The Triangle Distribution

These functions provide information about the triangle distribution on the interval from a to b with a maximum at c. dtriangle gives the density, ptriangle gives the distribution function, qtriangle gives the quantile function, and rtriangle generates n random deviates.

Usage

dtriangle(x, a = 0, b = 1, c = (a + b)/2)

ptriangle(q, a = 0, b = 1, c = (a + b)/2)

qtriangle(p, a = 0, b = 1, c = (a + b)/2)

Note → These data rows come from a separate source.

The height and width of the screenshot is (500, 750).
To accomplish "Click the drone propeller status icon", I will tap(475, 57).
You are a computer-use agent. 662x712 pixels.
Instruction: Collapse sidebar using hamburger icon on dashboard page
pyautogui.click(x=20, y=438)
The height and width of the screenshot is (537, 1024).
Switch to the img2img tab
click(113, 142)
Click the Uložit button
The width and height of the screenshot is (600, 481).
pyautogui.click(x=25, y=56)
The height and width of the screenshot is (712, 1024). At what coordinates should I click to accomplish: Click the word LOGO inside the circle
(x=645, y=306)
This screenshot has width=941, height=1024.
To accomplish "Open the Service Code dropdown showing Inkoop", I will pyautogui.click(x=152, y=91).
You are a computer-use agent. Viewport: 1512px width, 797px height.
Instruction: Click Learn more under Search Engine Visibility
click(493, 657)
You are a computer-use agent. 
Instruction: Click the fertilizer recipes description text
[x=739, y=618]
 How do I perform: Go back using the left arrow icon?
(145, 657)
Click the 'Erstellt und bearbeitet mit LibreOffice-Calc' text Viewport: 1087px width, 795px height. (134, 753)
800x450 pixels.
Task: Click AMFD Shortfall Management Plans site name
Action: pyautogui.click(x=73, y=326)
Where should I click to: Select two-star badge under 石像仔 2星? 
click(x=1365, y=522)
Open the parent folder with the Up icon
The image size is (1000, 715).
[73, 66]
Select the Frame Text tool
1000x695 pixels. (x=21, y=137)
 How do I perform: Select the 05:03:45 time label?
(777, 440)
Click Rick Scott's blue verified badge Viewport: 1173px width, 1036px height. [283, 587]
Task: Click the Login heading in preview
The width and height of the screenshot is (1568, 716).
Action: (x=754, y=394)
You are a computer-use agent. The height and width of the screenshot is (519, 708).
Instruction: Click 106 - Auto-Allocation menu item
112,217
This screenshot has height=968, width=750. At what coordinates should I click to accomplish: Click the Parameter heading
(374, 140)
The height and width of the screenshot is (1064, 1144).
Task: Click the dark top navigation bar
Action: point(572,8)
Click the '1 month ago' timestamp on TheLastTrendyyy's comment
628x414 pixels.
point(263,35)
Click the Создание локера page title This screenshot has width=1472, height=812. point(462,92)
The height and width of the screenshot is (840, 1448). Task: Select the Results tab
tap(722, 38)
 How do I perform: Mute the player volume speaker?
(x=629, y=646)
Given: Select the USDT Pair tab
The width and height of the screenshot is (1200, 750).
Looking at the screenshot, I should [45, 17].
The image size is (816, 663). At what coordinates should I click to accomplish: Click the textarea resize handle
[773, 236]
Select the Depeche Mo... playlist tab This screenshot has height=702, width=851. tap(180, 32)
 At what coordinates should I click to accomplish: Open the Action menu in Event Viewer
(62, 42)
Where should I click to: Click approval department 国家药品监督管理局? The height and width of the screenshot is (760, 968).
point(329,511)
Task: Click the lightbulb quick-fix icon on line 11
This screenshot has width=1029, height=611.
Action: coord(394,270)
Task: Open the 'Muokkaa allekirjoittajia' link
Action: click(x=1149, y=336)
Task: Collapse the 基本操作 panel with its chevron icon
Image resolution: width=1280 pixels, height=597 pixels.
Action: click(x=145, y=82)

rtriangle(n = 1, a = 0, b = 1, c = (a + b)/2)

Arguments

x, q: vector of quantiles.
a: lower limit of the distribution.
b: upper limit of the distribution.
c: mode of the distribution.
p: vector of probabilities.
n: number of observations. If length(n) > 1, the length is taken to be the number required.

Value

dtriangle gives the density, ptriangle gives the distribution function, qtriangle gives the quantile function, and rtriangle generates random deviates. Invalid arguments will result in return value NaN or NA.

Details

All probabilities are lower tailed probabilities. a, b, and c may be appropriate length vectors except in the case of rtriangle. rtriangle is derived from a draw from runif. The triangle distribution has density: $$f(x) = \frac{2(x-a)}{(b-a)(c-a)}$$ for $a \le x < c$. $$f(x) = \frac{2(b-x)}{(b-a)(b-c)}$$ for $c \le x \le b$. $f(x) = 0$ elsewhere. The mean and variance are: $$E(x) = \frac{(a + b + c)}{3}$$ $$V(x) = \frac{1}{18}(a^2 + b^2 + c^2 - ab - ac - bc)$$

References

Becker, R. A., Chambers, J. M. and Wilks, A. R. (1988) The New S Language. Wadsworth & Brooks/Cole.

Examples

## view the distribution
tri <- rtriangle(100000, 1, 5, 3)
hist(tri, breaks=100, main="Triangle Distribution", xlab="x")

mean(tri) # 1/3*(1 + 5 + 3) = 3
#> [1] 3.002157
var(tri)  # 1/18*(1^2 + 3^2 + 5^2 - 1*5 - 1*3 - 5*3) = 0.666667
#> [1] 0.6680518
dtriangle(0.5, 0, 1, 0.5) # 2/(b-a) = 2
#> [1] 2
qtriangle(ptriangle(0.7)) # 0.7
#> [1] 0.7